My current home ISP and my last one both support IPv6 just fine. It is not a mobile-only thing.

alt227 2 hours ago | parent [-]

Everything supports both. We are talking about being issued only IPv6 addresses where you actually use it to connect to stuff.

Most mobile devices are only issued an IPv6 address and therefore when the masses do google searches it uses IPv6 and makes it look like there is huge adoption.

tialaramex an hour ago | parent | next [-]

Unsurprisingly Google actually does also have IPv4 addresses. What they're measuring isn't "How did you reach our servers?" but instead "Could you have reached our IPv6 servers?"

So that measures everybody who has working IPv6. https://www.google.com/intl/en/ipv6/statistics.html

umanwizard an hour ago | parent | prev [-]

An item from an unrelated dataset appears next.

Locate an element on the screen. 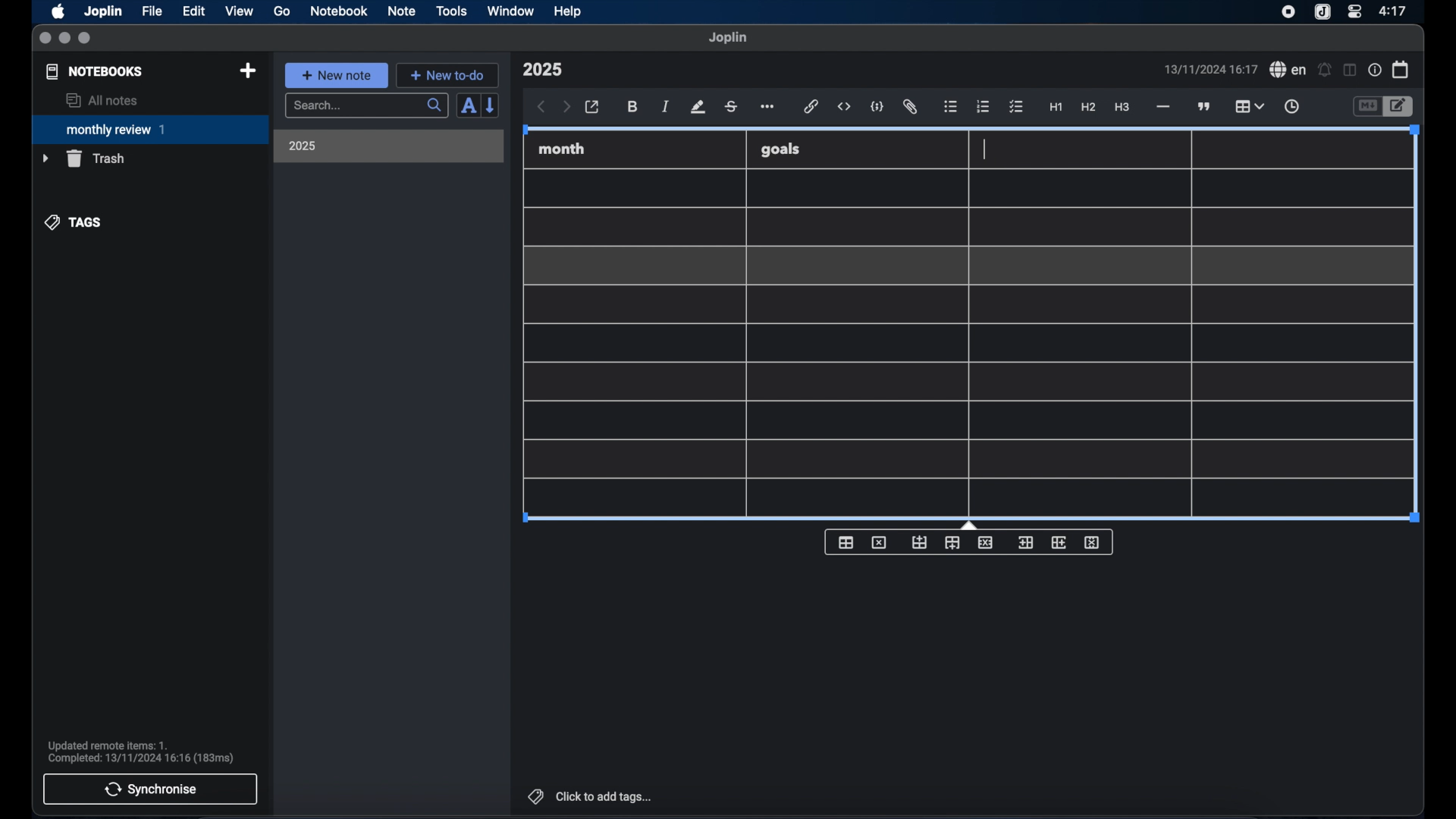 This screenshot has height=819, width=1456. delete table is located at coordinates (879, 543).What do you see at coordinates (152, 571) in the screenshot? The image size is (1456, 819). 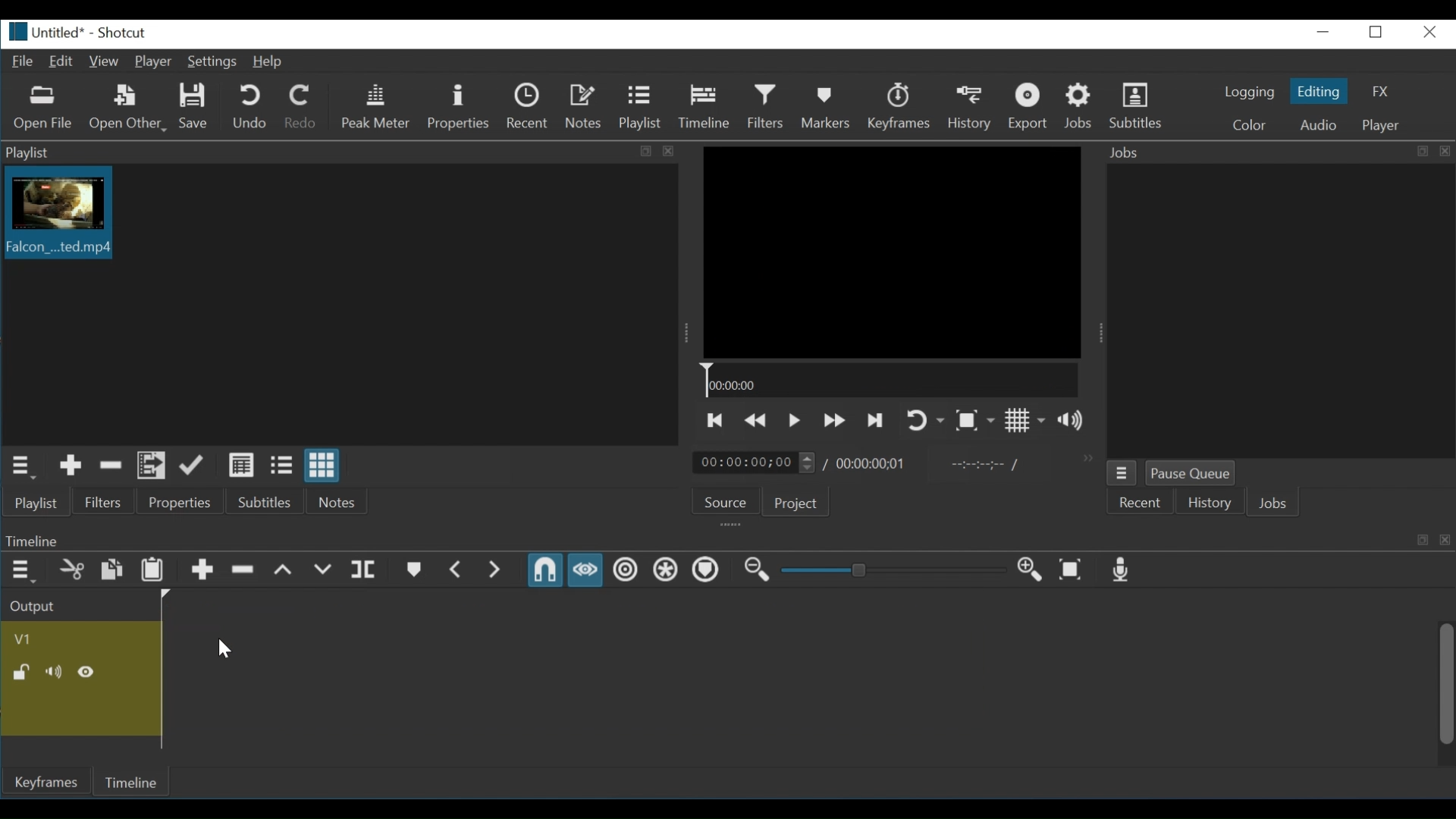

> We are talking about being issued only IPv6 addresses where you actually use it to connect to stuff.

You seem to be asserting that dual-stack machines use IPv4 by default, but that's not really true. If your machine has both IPv4 and IPv6 connectivity, browsers will in fact use IPv6 to connect to sites that support it, like Google. They prefer IPv6 by default and fall back to IPv4 if IPv6 is slower (Happy Eyeballs algorithm).

Of course, random software can mostly use whichever it wants, so I'm not claiming every process on such a machine will use IPv6, but most common stuff does.